Escrever sobre nada
Vou escrever sobre nada ou usando outra formulação sobre coisa nenhuma. Exercício deveras difícil, senão pretensioso. Depois de escrever a propósito de quase tudo, começa a faltar, ao escrevente, assunto que mereça uma linhas. Cansei-me. Sobretudo em tempos de verborreia desenfreada. Em que não há bicho careto que não bote faladura em letra de imprensa. Nos jornais, nas revistas, nos sites, nos blogues e nesse viveiro opinativo que se chama facebook. As opiniões pululam como cogumelos, domesticados, selvagens, venenosos. E nem sequer prestigiam o debate ou a reflexão. São tratados de assertividade, de soberba, de insensatez, de insultos, de mau gosto, embrulhados em prosa bárbara. A cultura de massas expressa em texto público chegou ao povo. O uso do verbo, pela plebe, instaura o populismo discursivo.
Alto e para o baile. Propus falar do nada e já vão resmas de frases a matraquear opniões pessoais sobre alguma coisa. Concentremo-nos no nada. Mas afinal o que é o nada? Existe? Se é nada, não existe, e se não existe o que se pode dizer? Nada! Voltamos ao início. Concluo que esta tentativa não passou de um passo em falso. No nada. Contudo um passo. Fraca consolação.
Admito que mentes brilhantes o consigam fazer. Vem-me à memória um exemplo: o do comentador Marcelo. Com efeito, ainda recentemente o ouvi fazer referência, a afirmações de uma jovem, sobre acontecimentos a que teria assistido na Assembleia da República. Pelo que veio a lume, a tal jovem, não esteve nesse local e não os podia ter presenciado. Nesse sentido não teriam existido. A ser assim o professor esteve a falar de nada. Aí está! E outros exemplos poderia dar sobre temas que alimentam o imaginário da comunicação social. Mas não dou para não me desviar do assunto proposto.

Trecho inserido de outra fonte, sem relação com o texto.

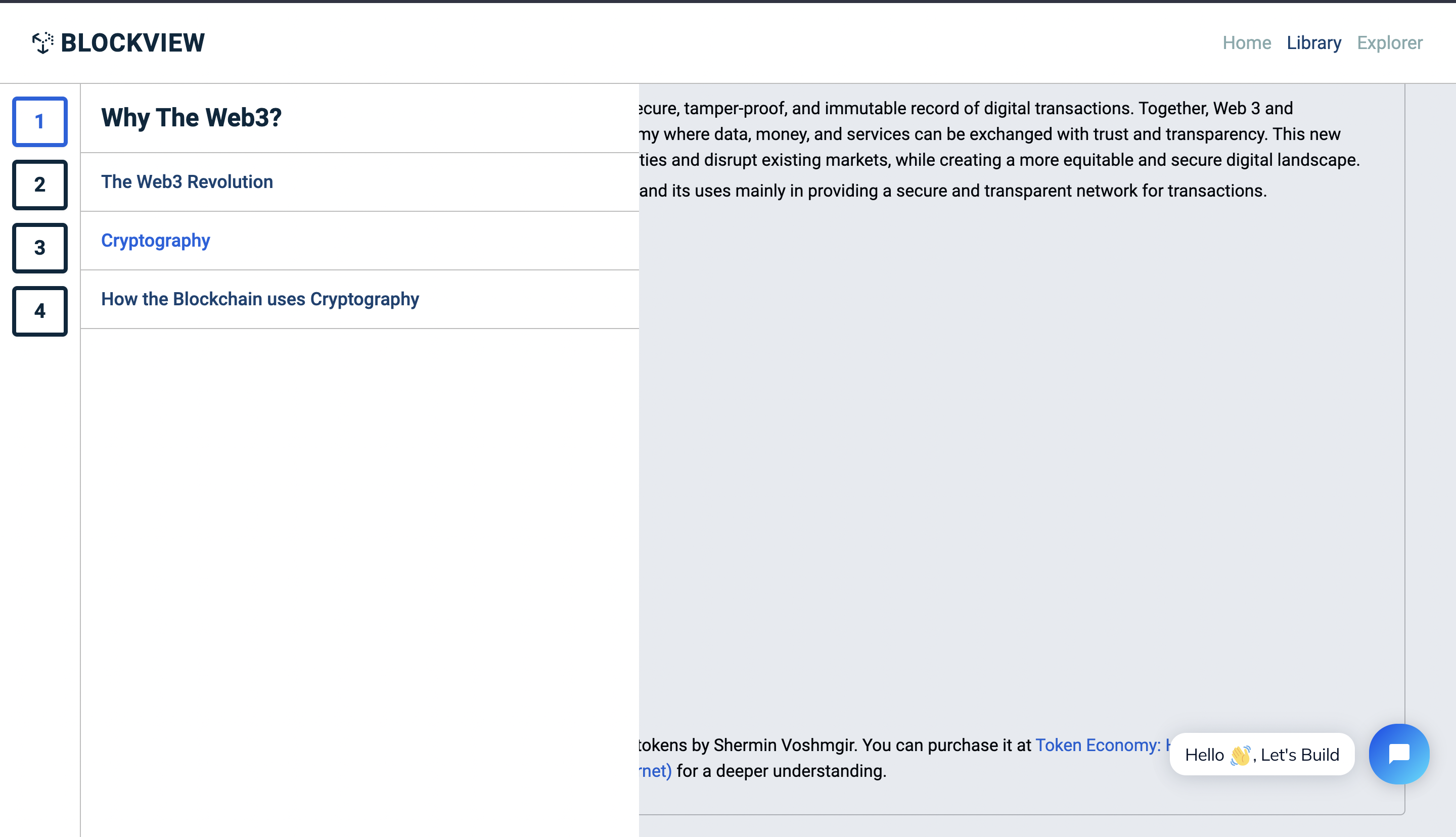The image size is (1456, 837).
Task: Open the Library nav item
Action: (x=1313, y=42)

Afinal pode-se falar de nada. Começo a perceber. Se calhar aqueles que escrevem sobre tudo e mais umas botas, a propósito ou a despropósito, estão a falar de coisa nenhuma. Ou, ao invés, será que estão a dizer nada enquanto peroram sobre tudo? Vai dar ao mesmo. Desisto. Operação falhada. No fim desta pretensa não-crónica o que se aproveita. Nada!